▶ WHAT IS EXPECTED: Go through the following data and transcribe exactly the stretch of lines from the one holding "Given: Click the underline formatting icon" to the one holding "This screenshot has width=1386, height=805.", both included.

Segment Start: DATA FOR REVIEW

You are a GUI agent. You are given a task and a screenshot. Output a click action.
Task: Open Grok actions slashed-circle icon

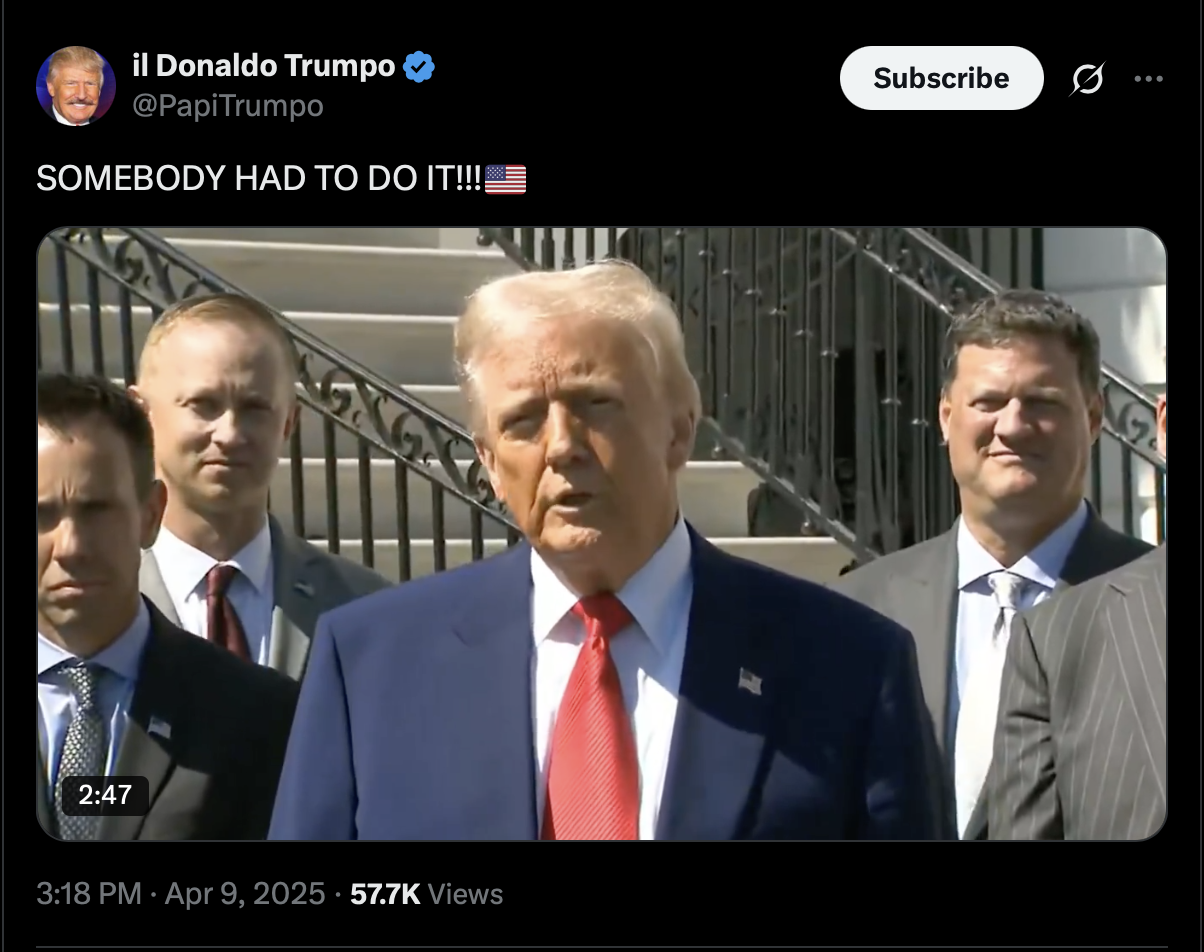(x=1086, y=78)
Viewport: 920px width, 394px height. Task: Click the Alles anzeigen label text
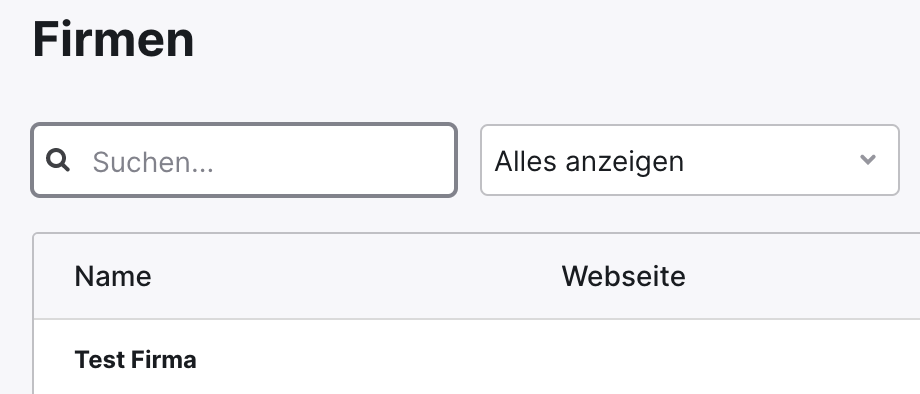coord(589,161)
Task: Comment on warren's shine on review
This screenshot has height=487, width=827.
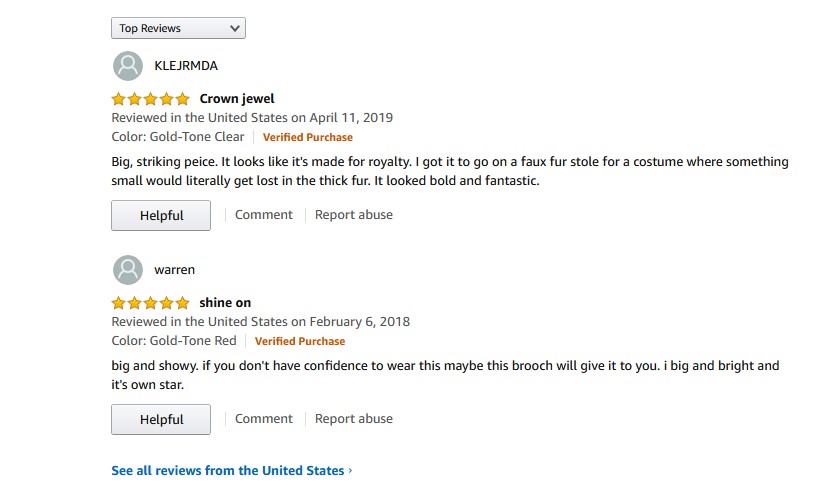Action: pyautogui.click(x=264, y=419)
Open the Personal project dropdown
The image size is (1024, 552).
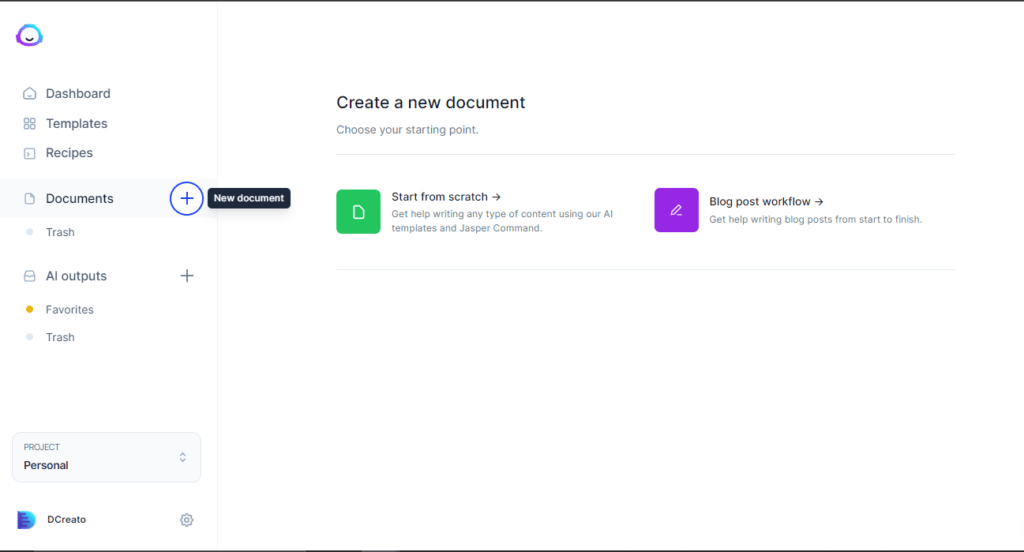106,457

Segment End: DATA FOR REVIEW
Segment Start: DATA FOR REVIEW

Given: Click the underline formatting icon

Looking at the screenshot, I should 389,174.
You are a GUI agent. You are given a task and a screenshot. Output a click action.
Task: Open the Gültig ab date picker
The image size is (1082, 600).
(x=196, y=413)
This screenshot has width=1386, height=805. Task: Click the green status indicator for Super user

Segment End: DATA FOR REVIEW
Segment Start: DATA FOR REVIEW

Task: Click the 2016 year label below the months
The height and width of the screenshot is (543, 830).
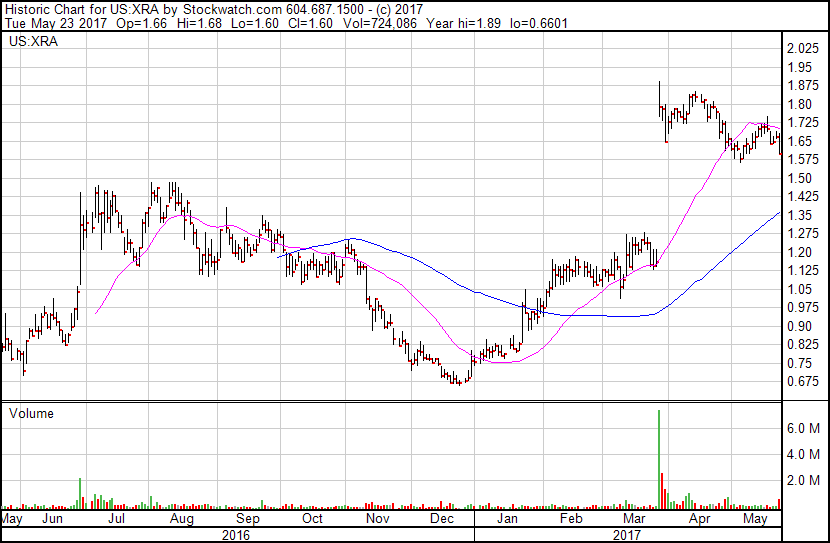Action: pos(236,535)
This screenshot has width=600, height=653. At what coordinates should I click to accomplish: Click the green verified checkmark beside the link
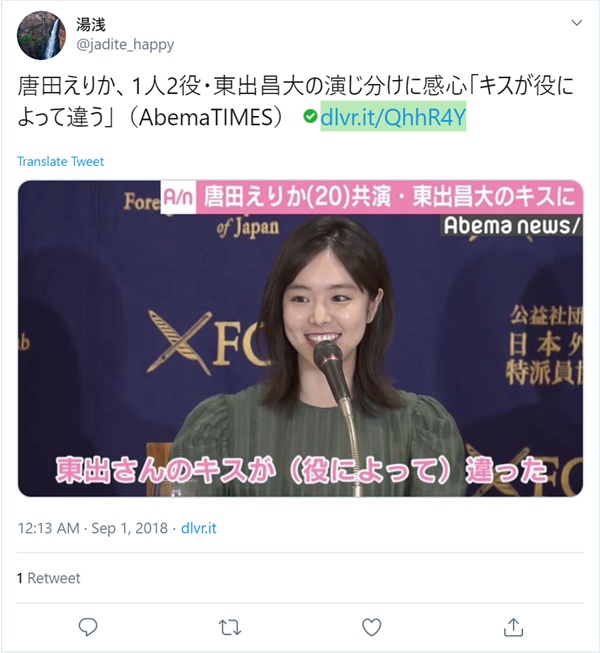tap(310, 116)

Segment End: DATA FOR REVIEW

▶ RESULT:
Given: Click the underline formatting icon

Looking at the screenshot, I should 389,174.
You are a GUI agent. You are given a task and a screenshot. Output a click action.
Task: Open the Gültig ab date picker
The image size is (1082, 600).
(x=196, y=413)
This screenshot has width=1386, height=805. Task: Click the green status indicator for Super user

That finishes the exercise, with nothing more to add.